Data Scientist
MD Anderson Cancer Center
Ph.D. SUNY at Buffalo
Born September, 1988
S. Mostafa Sarayi
(Fardad)
I am a Data Scientist at MD Anderson Cancer Center, formerly a Senior Statistical Analyst, with a background in Statistics, Data Science, Applied Mathematics (as a lecturer), Health Sciences, Bioengineering, and Mechanical Engineering. My passion lies in developing and deploying data-driven solutions for real-world problems, particularly in tech industry, healthcare analytics, computer vision, Nartural and Large Language modeling. I specialize in machine learning, statistical analysis, image processing, computer modeling, numerical simulation, and optimization.
A key focus of my work involves handling complex medical data challenges, including highly imbalanced datasets in the cancer domain and across various modalities such as imaging, clinical records, and multi-source health data. I work extensively with cancer-related datasets, including national surveys, health claims data, cancer registries, clinical trials, and observational studies, ensuring that predictive models remain robust even in data-scarce or highly skewed scenarios.
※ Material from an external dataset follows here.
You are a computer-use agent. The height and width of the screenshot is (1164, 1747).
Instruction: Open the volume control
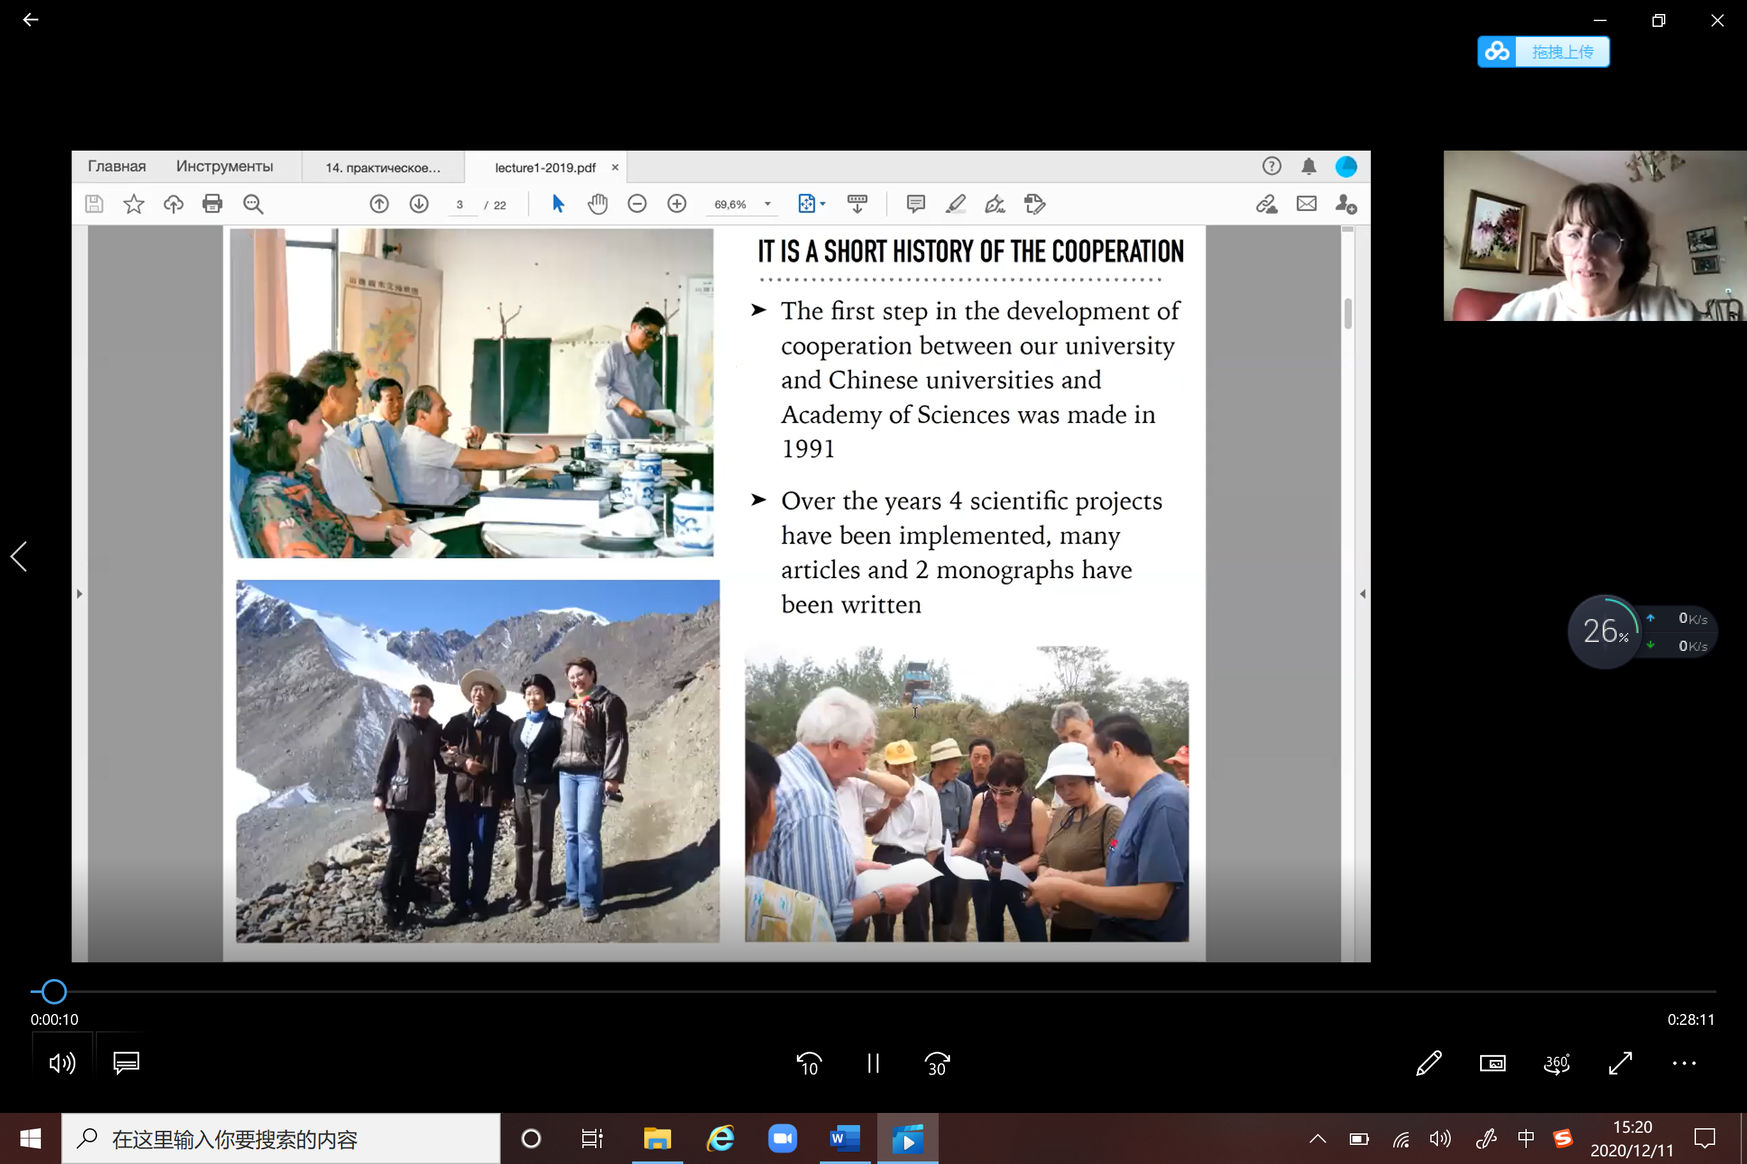click(x=62, y=1063)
At MD Anderson, I develop predictive models for cancer incidence, mortality, and risk assessment using machine learning and deep learning techniques. My work also involves generating microsimulation models to evaluate the cost-effectiveness and efficacy of cancer screening and treatment strategies. By integrating insights from diverse data sources, I contribute to evidence-based decision-making in oncology research and patient care.
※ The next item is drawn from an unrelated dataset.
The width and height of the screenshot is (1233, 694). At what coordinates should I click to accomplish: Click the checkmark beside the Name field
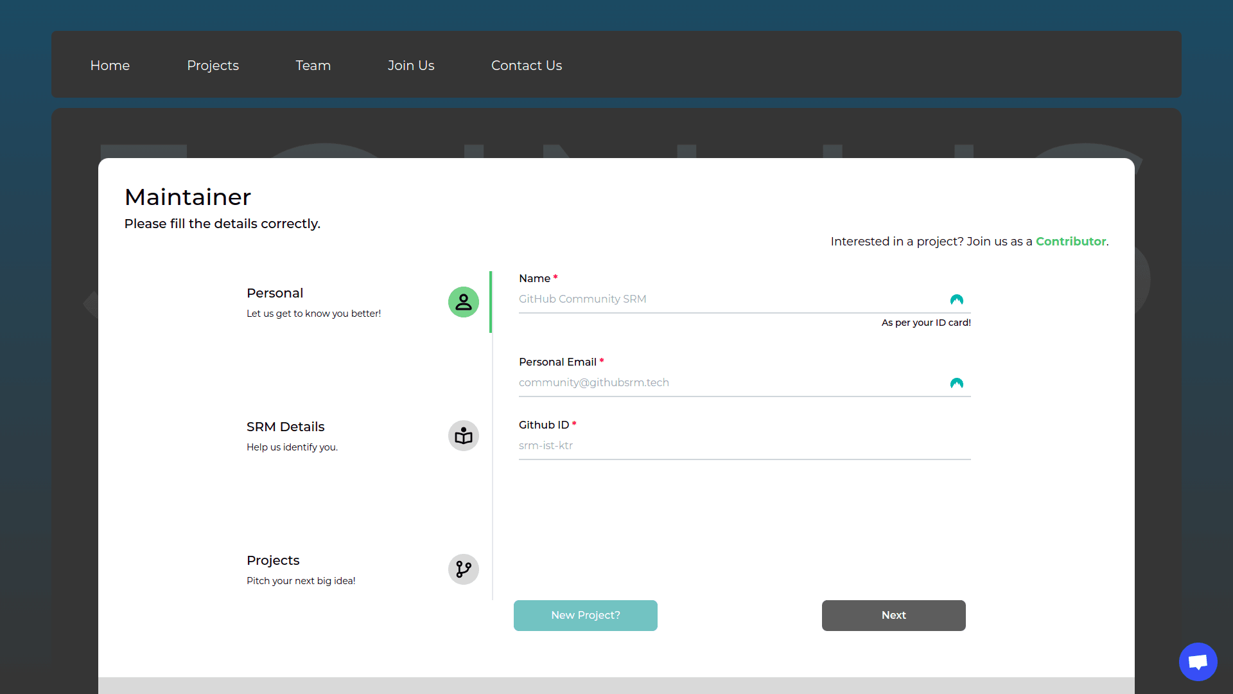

Previously, I served as a part-time technical consultant for Medtronic Co., where I led the development of numerical simulations and data-driven optimization models to enhance the efficacy of newly developed endovascular intervention devices.
My experience in medical image analysis includes working with various imaging modalities such as digital images, CTA, nCCT, MRI, and Time-of-Flight MRA. I have developed automated segmentation, registration, feature extraction, statistical shape analysis, and machine learning models, contributing to improved diagnostic accuracy and patient outcomes. In addition to imaging, I have worked extensively with multi-institutional and nationwide patient datasets, including hospital records, insurance claims, clinical trials, and observational studies. My work in these areas integrates NLP, statistical modeling, feature engineering, and machine learning to extract meaningful insights that drive innovation in healthcare.
My research interests span healthcare AI, medical imaging, computational medicine, and big data in healthcare. I am particularly interested in improving model generalizability when working with imbalanced datasets, integrating multi-modal data sources, and advancing AI-driven solutions for oncology and medical decision-making.